Over 5 years ago I was contacted by a lady who suffered from severe bi-polar. She was desperate for some help for her husband. He had a heart operation a few years earlier and during the operation, his brain was starved of oxygen. As a result, he lost a considerable amount of his cognitive skills. He was not physically disabled but rather went into his own world a bit like Dementia. She struggled to cope and was constantly calling the Police and Social Services day and night for help. Eventually, he was placed in a Care Home. He was only in his early 60s and most of the residents were over 80 years old. He would not get out of bed and spent most of the time sleeping. She would sit with him all day.
Can we help?
The situation was totally unsuitable for him and it was vital to find a way to get him home. They would need a live-in carer as he was prone to wandering and could not be left alone at any time. Due to her Bi-Polar, she insisted on doing everything for him, so this was quite a challenge for the carers. Things went quite well and her carers became friends that she could trust. As time went by, she was able to manage without full-time carers. As long as she knew the carers were coming in every day for a few hours, she was fine.
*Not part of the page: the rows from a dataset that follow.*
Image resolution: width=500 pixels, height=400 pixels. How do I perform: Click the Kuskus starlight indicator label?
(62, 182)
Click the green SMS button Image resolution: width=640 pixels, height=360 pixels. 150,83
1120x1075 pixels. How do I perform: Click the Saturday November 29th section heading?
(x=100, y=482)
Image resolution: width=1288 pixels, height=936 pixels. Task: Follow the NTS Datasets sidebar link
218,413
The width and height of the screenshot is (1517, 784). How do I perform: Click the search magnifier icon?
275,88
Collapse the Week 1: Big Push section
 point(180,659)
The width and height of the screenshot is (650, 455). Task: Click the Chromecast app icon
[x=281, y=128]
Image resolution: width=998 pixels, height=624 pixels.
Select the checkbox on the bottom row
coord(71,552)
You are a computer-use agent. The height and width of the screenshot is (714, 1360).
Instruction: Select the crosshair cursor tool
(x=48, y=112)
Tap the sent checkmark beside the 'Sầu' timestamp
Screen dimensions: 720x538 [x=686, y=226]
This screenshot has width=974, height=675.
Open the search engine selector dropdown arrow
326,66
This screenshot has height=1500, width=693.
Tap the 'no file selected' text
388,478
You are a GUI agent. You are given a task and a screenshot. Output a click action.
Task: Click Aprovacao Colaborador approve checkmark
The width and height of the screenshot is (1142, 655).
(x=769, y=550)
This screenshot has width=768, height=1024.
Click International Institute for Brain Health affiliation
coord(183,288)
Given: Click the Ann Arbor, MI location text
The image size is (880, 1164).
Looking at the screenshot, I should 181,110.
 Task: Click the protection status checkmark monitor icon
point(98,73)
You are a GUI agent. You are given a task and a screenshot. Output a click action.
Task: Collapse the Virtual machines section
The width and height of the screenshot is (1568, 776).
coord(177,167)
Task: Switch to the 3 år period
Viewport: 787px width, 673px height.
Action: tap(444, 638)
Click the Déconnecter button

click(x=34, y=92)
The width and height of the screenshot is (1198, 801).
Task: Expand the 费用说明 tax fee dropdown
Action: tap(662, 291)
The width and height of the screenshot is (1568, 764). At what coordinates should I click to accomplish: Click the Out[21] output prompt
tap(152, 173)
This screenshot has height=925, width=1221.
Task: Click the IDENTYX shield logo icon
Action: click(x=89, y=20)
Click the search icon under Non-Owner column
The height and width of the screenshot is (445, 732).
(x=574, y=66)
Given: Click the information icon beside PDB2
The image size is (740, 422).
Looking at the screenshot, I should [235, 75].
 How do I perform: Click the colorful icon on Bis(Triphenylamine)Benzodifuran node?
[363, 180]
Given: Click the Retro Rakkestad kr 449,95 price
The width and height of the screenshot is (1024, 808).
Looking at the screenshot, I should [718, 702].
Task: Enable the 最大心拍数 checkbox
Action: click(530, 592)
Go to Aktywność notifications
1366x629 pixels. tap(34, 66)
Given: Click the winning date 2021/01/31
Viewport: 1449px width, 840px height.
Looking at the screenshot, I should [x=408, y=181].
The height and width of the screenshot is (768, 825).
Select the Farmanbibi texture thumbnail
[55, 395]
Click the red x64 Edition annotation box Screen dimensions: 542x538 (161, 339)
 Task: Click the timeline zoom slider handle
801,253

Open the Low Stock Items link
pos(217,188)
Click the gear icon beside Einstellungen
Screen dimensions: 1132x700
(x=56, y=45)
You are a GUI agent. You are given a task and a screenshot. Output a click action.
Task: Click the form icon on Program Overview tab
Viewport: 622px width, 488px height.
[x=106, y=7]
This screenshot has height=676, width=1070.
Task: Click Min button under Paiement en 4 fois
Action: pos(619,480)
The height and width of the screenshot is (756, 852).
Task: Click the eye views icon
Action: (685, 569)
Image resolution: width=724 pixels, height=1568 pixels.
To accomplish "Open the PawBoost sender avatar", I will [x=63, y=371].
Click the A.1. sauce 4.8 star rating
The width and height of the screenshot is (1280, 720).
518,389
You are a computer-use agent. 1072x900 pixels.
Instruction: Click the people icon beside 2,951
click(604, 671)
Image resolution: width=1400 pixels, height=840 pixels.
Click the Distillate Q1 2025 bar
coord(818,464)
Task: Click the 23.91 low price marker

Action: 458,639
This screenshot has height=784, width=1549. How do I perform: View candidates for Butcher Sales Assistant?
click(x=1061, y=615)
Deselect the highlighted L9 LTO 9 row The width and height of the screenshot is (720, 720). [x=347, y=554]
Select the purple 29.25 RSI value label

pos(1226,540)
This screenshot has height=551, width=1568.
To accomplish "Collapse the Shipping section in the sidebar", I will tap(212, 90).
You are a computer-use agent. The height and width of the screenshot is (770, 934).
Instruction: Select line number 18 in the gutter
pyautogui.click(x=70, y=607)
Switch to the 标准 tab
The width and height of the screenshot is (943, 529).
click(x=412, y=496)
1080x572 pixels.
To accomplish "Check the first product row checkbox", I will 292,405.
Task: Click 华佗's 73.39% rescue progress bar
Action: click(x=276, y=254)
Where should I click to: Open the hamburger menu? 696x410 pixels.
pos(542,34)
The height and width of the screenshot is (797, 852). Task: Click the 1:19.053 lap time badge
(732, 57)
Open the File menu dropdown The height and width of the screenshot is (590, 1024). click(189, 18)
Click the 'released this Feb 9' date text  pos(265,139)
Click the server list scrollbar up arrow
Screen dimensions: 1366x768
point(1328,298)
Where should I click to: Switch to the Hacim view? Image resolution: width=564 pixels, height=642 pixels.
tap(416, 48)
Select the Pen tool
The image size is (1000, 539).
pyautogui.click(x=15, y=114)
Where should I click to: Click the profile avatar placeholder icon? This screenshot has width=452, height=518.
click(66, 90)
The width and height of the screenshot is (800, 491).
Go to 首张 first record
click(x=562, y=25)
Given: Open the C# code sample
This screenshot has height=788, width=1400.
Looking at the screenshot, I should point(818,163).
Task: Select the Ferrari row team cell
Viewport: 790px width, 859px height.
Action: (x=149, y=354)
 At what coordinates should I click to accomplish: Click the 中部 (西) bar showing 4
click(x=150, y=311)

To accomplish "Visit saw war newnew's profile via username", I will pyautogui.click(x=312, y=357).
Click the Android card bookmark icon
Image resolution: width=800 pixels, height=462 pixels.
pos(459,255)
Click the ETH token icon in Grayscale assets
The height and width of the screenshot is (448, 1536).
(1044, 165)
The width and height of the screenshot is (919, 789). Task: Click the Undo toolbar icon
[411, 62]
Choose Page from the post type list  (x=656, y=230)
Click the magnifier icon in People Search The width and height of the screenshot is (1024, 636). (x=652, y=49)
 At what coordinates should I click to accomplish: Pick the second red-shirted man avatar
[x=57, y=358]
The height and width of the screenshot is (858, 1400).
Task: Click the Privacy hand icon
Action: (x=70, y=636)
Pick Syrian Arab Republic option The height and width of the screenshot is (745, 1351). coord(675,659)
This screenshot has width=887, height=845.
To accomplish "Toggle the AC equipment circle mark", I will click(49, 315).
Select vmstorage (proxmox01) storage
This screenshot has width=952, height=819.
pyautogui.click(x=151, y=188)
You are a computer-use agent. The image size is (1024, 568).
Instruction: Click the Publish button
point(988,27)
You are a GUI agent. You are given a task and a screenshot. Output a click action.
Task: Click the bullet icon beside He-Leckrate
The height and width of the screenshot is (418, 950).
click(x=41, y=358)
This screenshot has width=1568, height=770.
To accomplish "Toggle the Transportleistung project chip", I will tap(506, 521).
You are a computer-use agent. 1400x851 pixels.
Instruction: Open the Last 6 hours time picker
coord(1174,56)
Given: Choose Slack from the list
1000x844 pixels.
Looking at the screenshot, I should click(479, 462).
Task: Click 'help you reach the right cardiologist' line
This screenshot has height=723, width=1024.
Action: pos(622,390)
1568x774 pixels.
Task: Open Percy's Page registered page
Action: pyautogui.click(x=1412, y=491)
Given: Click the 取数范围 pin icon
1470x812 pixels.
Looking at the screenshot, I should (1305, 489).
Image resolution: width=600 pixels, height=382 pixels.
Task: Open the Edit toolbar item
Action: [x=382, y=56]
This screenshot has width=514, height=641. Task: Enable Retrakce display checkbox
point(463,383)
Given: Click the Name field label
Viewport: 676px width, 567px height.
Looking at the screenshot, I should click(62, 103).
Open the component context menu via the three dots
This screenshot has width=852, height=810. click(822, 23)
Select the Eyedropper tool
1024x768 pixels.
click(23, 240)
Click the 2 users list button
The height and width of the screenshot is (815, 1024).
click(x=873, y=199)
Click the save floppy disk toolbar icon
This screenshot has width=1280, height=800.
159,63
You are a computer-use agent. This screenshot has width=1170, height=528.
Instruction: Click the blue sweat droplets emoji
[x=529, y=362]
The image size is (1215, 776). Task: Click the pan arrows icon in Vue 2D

Her husband improved to the point that his son could take him out to the football, an activity he very much loved. They were beginning to gain some quality of life again.
Just before the lockdown, she developed breast cancer. She told me that she was determined to beat this. Sadly, she suddenly passed away just before completing her treatments.
I am sure we will spend a few minutes on ‘Remembrance Day’ to think of those who have lost a loved one this year, for whatever reason.